Assignment:
Your output should be the lines from the one with "Given: Select the Titanic heading cell" through the last line of the records below, exactly as written, minus the pictures.

########################################

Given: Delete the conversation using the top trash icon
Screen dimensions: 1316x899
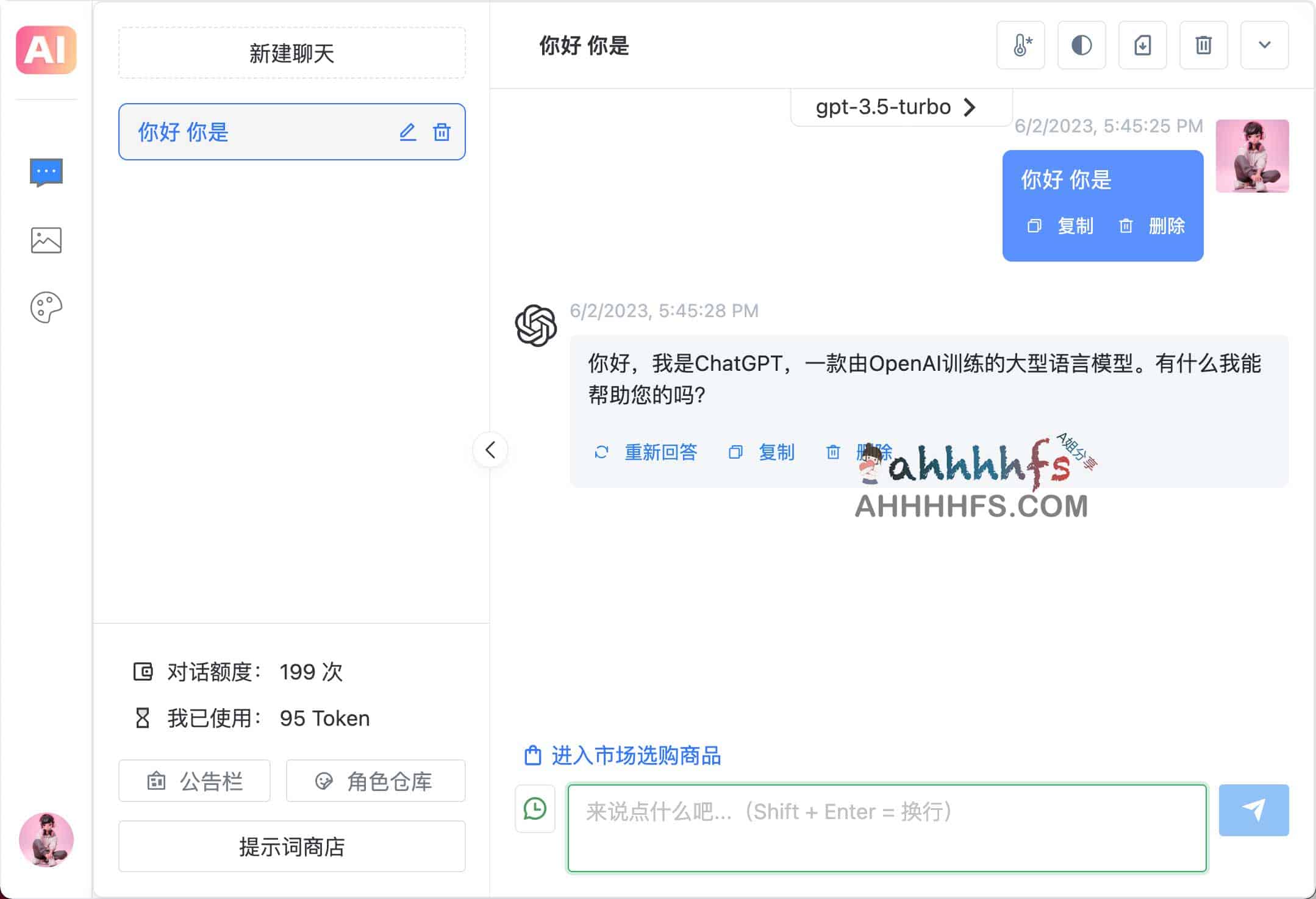Looking at the screenshot, I should (1204, 45).

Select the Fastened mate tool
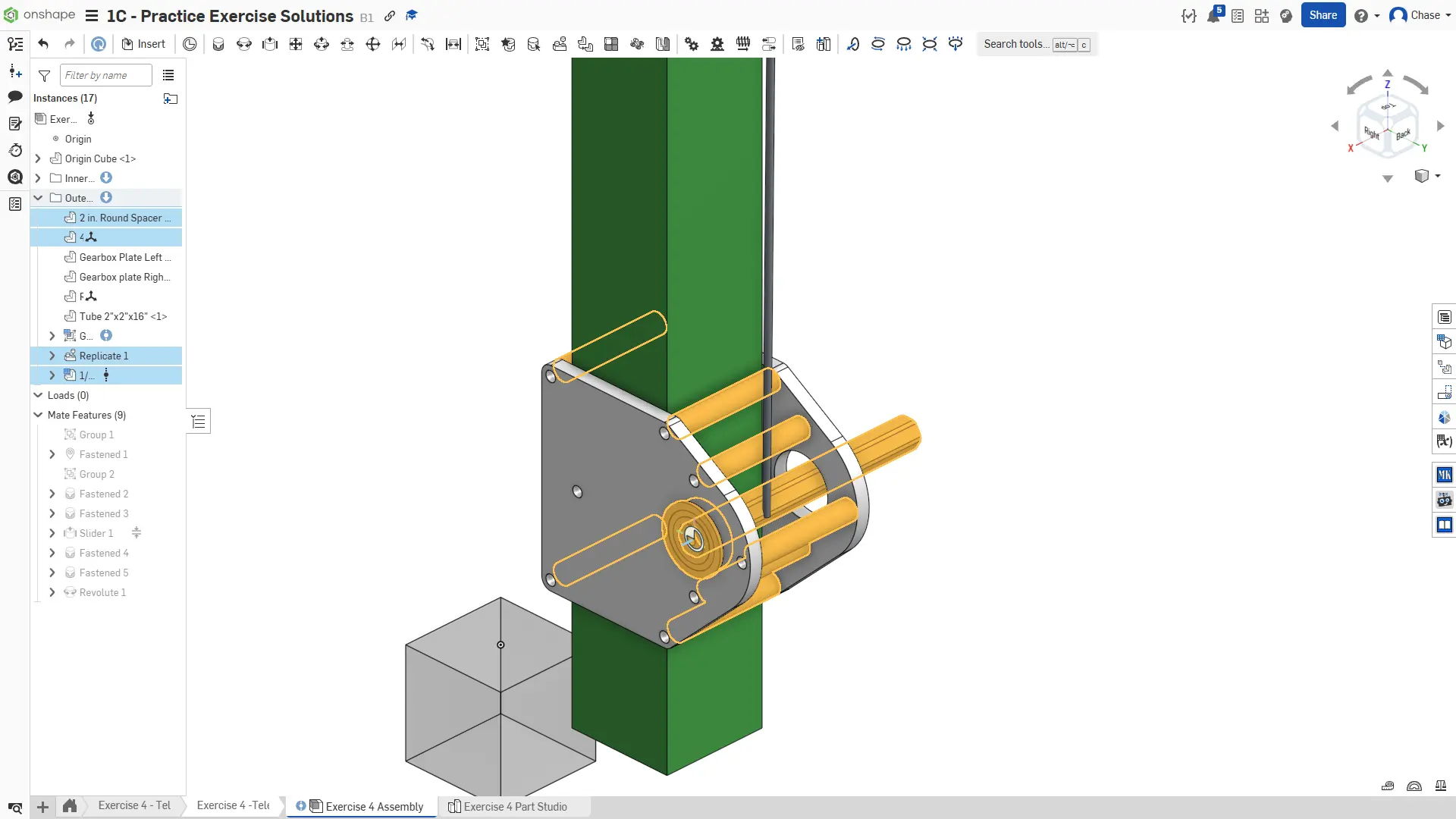coord(218,44)
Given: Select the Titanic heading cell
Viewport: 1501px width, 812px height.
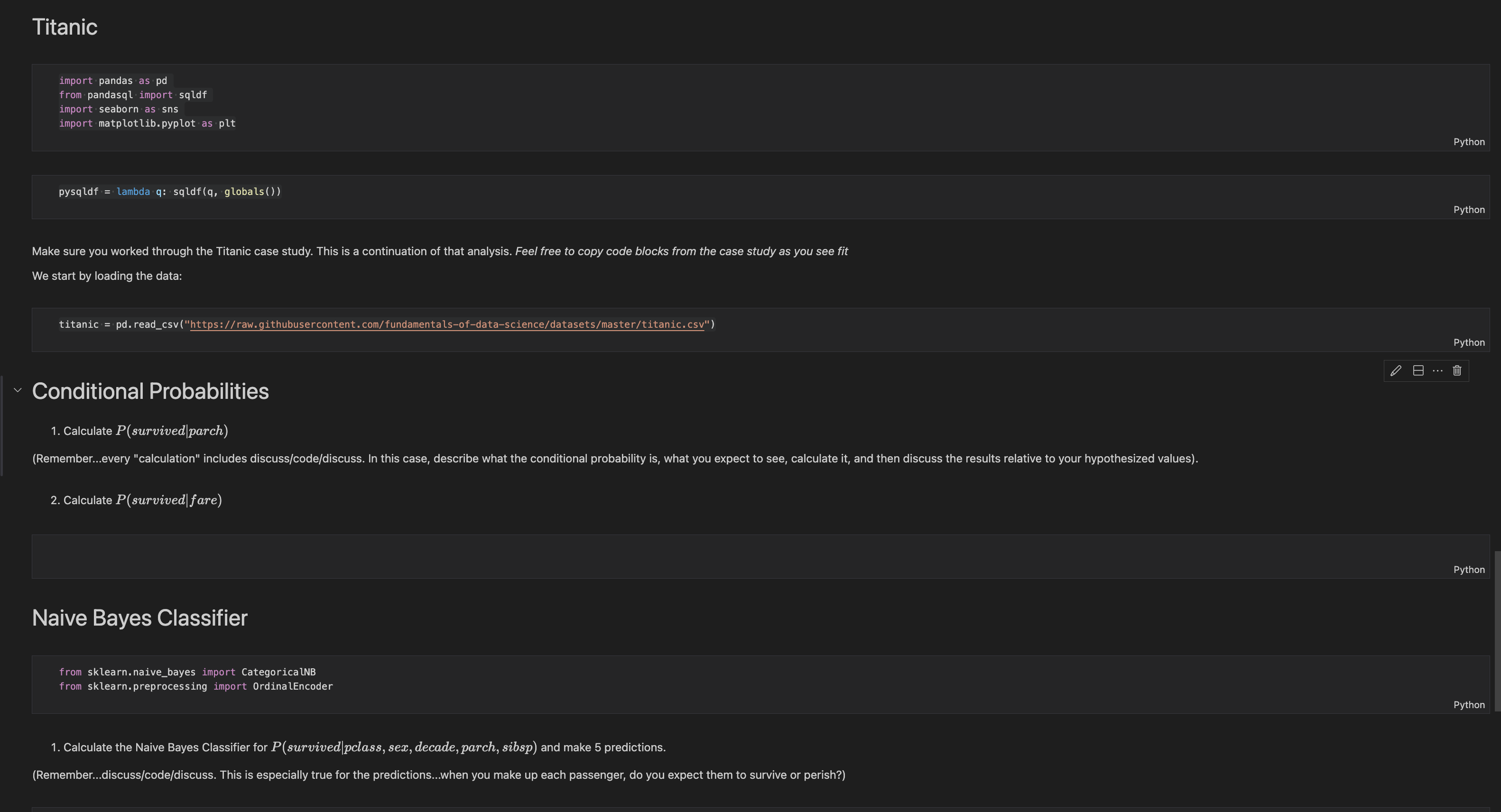Looking at the screenshot, I should (65, 28).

########################################

Answer box:
Given: Select the Titanic heading cell
Viewport: 1501px width, 812px height.
Looking at the screenshot, I should (65, 28).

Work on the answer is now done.